TASK DESCRIPTION »
Figure out the number of lines in the data that hold the string "from". Reply with that figure only.

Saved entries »

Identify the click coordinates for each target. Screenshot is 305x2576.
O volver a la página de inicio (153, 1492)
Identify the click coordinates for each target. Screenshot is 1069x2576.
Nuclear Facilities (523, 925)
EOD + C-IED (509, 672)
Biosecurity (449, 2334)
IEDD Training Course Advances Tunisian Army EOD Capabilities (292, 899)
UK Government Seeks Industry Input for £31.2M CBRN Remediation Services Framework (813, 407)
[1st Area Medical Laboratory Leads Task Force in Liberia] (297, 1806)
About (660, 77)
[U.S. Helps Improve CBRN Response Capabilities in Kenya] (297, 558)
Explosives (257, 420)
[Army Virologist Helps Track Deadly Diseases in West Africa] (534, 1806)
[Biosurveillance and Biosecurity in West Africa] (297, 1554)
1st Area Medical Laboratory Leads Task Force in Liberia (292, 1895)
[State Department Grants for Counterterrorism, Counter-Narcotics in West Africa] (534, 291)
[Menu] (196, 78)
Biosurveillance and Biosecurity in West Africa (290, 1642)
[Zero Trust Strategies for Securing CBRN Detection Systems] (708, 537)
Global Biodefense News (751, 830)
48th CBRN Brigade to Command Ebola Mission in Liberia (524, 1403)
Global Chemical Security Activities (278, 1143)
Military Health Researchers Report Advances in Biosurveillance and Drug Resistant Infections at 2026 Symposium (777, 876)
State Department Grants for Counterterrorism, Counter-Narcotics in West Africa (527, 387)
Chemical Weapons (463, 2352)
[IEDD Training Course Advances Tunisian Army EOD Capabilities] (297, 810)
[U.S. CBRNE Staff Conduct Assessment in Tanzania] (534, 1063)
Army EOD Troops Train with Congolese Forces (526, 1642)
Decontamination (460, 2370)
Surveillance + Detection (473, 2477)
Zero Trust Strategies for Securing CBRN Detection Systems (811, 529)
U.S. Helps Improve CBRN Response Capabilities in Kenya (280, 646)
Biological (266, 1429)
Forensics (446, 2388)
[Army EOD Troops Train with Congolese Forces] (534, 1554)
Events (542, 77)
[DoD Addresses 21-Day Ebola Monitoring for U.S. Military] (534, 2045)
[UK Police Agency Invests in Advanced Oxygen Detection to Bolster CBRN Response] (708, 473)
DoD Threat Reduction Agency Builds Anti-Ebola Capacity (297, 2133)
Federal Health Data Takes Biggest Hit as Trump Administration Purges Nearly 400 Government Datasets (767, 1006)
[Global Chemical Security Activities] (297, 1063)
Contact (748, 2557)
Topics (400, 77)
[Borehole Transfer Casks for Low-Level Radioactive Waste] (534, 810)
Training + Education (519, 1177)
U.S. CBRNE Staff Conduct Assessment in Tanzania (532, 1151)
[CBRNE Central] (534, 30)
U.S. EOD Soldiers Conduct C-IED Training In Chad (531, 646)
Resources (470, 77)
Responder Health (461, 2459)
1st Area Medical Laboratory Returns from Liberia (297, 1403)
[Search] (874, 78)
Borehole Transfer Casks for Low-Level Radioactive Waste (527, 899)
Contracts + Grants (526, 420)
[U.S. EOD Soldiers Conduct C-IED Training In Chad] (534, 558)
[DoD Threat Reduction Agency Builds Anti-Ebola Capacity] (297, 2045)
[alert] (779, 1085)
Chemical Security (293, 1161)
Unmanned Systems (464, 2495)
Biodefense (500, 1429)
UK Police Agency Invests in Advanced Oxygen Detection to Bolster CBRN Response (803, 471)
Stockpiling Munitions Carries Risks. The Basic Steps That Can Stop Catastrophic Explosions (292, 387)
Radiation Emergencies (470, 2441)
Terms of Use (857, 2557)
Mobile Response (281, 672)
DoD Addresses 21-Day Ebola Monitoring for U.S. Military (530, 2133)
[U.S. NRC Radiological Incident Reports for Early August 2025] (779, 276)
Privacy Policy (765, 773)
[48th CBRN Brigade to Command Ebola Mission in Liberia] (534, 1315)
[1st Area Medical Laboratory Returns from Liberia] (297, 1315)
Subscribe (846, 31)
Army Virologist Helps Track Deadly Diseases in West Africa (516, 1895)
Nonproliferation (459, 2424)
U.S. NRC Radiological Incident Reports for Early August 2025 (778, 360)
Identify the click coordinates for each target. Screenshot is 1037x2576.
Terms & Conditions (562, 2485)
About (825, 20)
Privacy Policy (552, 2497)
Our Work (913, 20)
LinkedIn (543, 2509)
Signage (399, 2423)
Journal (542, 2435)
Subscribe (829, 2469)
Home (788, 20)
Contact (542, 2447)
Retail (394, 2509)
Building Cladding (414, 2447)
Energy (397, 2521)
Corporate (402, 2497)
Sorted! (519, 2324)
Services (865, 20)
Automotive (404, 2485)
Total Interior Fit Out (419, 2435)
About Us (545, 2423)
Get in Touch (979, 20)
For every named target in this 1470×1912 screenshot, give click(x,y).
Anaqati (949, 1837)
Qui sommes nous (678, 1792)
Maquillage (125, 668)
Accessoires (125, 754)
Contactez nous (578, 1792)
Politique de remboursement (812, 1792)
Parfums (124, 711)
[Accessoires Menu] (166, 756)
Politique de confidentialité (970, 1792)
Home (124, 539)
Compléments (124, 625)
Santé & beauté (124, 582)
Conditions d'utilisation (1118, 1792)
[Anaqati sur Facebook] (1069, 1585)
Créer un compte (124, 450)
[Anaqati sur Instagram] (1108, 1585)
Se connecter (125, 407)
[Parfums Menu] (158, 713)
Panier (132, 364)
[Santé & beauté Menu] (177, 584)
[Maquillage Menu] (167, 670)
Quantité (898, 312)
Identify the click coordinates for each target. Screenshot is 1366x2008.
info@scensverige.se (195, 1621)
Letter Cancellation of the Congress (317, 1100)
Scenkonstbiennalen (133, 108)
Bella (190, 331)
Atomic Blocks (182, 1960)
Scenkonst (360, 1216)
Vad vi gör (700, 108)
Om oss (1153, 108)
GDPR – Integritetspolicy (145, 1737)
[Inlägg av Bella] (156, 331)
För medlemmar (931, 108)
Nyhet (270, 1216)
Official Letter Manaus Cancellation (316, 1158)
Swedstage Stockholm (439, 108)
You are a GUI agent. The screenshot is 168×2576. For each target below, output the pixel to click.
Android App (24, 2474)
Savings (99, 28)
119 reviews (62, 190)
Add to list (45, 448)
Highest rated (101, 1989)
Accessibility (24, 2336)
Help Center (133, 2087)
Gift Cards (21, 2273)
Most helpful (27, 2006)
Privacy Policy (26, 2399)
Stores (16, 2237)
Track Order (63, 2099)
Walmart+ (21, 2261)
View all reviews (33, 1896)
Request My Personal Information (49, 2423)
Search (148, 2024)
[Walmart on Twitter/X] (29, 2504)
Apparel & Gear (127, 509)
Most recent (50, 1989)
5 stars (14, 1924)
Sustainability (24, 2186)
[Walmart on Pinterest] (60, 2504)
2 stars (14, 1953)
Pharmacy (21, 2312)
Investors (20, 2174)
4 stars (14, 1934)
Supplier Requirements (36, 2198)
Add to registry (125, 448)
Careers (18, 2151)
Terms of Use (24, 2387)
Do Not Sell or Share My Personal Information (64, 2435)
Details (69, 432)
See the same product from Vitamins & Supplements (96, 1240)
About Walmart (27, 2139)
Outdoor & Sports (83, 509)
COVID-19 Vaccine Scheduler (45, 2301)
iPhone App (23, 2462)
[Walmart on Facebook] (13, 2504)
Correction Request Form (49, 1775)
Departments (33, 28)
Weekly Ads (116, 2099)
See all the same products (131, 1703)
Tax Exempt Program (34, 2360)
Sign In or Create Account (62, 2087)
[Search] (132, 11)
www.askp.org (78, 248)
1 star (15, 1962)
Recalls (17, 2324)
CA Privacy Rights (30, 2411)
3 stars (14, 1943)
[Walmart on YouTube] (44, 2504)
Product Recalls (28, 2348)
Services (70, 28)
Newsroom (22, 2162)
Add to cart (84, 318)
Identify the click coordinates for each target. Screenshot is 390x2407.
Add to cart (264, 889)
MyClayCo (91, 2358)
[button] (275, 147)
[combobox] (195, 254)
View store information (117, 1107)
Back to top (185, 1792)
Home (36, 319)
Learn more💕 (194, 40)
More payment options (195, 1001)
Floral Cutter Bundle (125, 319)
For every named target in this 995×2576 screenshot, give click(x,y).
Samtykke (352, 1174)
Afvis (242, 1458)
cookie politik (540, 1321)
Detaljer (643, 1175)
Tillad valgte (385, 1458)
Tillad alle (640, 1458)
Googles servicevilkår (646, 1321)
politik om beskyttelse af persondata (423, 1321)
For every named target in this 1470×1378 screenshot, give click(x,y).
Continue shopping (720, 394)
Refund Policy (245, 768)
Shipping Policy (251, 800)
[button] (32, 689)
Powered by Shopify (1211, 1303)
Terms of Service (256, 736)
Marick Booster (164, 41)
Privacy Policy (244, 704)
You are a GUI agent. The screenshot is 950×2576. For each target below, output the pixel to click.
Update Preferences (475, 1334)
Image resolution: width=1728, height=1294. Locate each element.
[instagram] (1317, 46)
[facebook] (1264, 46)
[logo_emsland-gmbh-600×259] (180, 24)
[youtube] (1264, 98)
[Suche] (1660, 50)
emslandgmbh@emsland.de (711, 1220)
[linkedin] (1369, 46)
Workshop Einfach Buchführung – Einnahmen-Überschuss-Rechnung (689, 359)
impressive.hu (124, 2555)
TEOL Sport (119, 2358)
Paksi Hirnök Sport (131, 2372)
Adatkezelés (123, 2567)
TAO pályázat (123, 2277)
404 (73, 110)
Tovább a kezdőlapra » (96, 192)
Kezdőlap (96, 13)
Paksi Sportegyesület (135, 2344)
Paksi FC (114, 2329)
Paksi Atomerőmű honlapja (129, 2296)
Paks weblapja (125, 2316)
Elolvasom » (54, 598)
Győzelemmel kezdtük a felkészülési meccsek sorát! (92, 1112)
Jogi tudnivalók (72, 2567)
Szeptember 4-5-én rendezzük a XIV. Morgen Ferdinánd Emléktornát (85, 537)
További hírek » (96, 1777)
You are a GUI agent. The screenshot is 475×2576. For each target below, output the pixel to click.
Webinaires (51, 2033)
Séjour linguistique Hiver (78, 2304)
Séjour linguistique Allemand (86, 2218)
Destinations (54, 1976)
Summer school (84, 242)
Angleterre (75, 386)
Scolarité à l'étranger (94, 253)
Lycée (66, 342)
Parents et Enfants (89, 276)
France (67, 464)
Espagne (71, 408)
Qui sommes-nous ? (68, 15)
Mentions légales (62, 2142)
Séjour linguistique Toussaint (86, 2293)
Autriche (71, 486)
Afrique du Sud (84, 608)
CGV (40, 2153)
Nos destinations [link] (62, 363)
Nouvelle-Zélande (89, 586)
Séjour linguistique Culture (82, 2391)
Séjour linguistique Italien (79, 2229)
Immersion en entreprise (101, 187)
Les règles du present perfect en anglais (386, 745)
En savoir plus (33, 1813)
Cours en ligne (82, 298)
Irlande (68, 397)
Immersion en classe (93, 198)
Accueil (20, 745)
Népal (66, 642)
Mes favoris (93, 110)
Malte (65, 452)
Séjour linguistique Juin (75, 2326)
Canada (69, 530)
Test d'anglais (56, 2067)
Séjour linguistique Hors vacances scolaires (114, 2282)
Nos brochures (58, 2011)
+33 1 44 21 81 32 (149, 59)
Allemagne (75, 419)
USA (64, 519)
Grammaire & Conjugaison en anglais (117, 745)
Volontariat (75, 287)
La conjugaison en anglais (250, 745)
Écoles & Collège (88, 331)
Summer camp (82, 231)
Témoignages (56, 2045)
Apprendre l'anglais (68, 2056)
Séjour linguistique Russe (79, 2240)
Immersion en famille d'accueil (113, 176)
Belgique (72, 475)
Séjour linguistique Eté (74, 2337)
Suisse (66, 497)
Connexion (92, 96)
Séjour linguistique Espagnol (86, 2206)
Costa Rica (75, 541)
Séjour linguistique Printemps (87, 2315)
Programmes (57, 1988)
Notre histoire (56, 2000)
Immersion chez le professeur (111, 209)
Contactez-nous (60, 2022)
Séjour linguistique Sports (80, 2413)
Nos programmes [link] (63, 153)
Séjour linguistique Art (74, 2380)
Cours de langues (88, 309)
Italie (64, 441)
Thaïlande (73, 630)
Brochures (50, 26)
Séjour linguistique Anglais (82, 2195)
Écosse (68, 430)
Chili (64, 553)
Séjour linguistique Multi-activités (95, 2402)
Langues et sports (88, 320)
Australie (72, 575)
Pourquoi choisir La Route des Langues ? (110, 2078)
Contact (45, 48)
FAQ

ANSWER TO THE EXERCISE »
3